_Problem_. Copy out nothing but the lines from the one holding "Toggle the Percent" through the end of the entries below, exactly as written and without the pictures.

━━━ Data in this exercise

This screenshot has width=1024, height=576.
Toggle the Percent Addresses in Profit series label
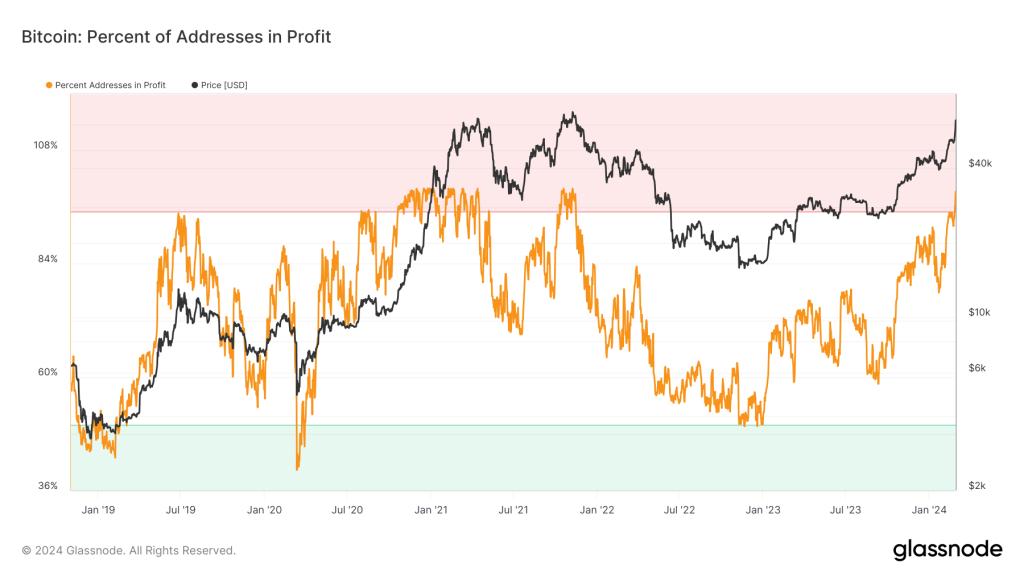click(110, 85)
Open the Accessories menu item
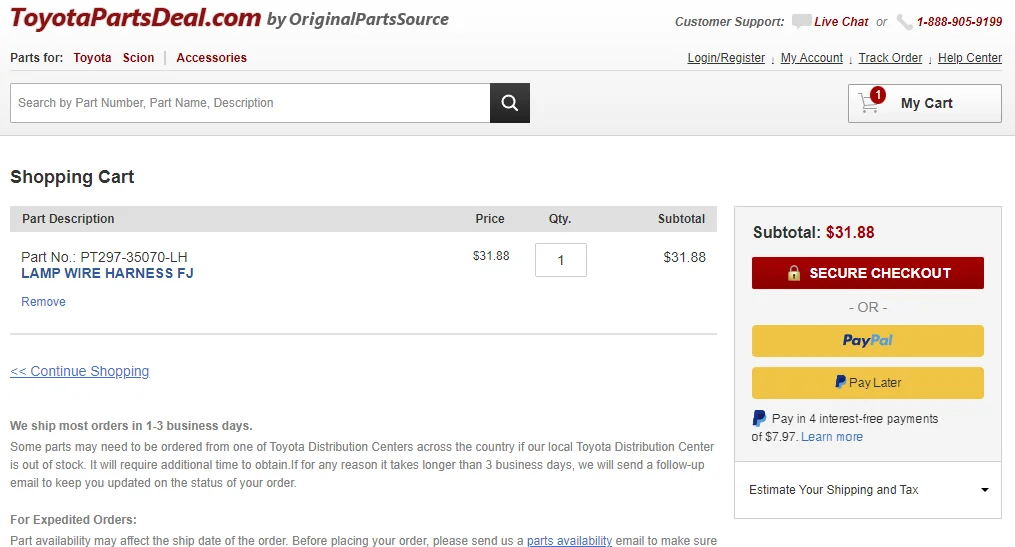1015x547 pixels. click(212, 58)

━━━━━━

_Exercise output_.
Toggle the Percent Addresses in Profit series label
click(110, 85)
Open the Accessories menu item
1015x547 pixels. click(212, 58)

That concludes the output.